● MATERIALS PROVIDED:
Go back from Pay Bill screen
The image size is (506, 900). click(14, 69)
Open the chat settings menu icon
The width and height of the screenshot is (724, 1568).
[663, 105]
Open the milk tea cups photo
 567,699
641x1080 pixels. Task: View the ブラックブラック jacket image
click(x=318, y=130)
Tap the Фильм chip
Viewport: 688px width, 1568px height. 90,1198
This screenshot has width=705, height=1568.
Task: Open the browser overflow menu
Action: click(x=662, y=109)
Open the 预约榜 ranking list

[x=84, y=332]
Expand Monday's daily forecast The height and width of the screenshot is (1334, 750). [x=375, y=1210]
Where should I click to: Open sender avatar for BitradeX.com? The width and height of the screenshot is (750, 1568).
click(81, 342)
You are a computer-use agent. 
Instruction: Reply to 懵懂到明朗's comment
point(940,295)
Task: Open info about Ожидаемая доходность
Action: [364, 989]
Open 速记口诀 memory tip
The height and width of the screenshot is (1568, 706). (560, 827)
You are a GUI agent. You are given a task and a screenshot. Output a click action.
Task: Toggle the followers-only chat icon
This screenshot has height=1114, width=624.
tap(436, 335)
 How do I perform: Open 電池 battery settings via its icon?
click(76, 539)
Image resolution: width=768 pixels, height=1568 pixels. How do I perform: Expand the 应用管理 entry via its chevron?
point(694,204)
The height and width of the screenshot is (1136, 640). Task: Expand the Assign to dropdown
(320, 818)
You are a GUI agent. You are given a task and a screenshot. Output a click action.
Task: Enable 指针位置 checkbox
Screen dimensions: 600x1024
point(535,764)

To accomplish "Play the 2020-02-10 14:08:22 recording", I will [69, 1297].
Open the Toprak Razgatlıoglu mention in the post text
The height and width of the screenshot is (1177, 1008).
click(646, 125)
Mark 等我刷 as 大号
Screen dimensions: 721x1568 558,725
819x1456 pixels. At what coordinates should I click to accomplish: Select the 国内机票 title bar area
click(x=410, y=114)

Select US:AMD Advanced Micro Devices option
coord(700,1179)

● YOUR OBJECTIVE:
Can you rewrite all of the items above, replacing "Expand" with "Open up" and leaving everything else unchanged?

● RESPONSE TO THE TASK:
Go back from Pay Bill screen
The image size is (506, 900). click(14, 69)
Open the chat settings menu icon
The width and height of the screenshot is (724, 1568).
[663, 105]
Open the milk tea cups photo
 567,699
641x1080 pixels. Task: View the ブラックブラック jacket image
click(x=318, y=130)
Tap the Фильм chip
Viewport: 688px width, 1568px height. 90,1198
This screenshot has width=705, height=1568.
Task: Open the browser overflow menu
Action: click(x=662, y=109)
Open the 预约榜 ranking list

[x=84, y=332]
Open up Monday's daily forecast The height and width of the screenshot is (1334, 750). [x=375, y=1210]
Where should I click to: Open sender avatar for BitradeX.com? The width and height of the screenshot is (750, 1568).
click(81, 342)
You are a computer-use agent. 
Instruction: Reply to 懵懂到明朗's comment
point(940,295)
Task: Open info about Ожидаемая доходность
Action: [364, 989]
Open 速记口诀 memory tip
The height and width of the screenshot is (1568, 706). (560, 827)
You are a GUI agent. You are given a task and a screenshot. Output a click action.
Task: Toggle the followers-only chat icon
This screenshot has height=1114, width=624.
tap(436, 335)
 How do I perform: Open 電池 battery settings via its icon?
click(76, 539)
Image resolution: width=768 pixels, height=1568 pixels. How do I perform: Open up the 应用管理 entry via its chevron?
point(694,204)
The height and width of the screenshot is (1136, 640). Task: Open up the Assign to dropdown
(320, 818)
You are a GUI agent. You are given a task and a screenshot. Output a click action.
Task: Enable 指针位置 checkbox
Screen dimensions: 600x1024
point(535,764)

To accomplish "Play the 2020-02-10 14:08:22 recording", I will [69, 1297].
Open the Toprak Razgatlıoglu mention in the post text
The height and width of the screenshot is (1177, 1008).
click(646, 125)
Mark 等我刷 as 大号
Screen dimensions: 721x1568 558,725
819x1456 pixels. At what coordinates should I click to accomplish: Select the 国内机票 title bar area
click(x=410, y=114)

Select US:AMD Advanced Micro Devices option
coord(700,1179)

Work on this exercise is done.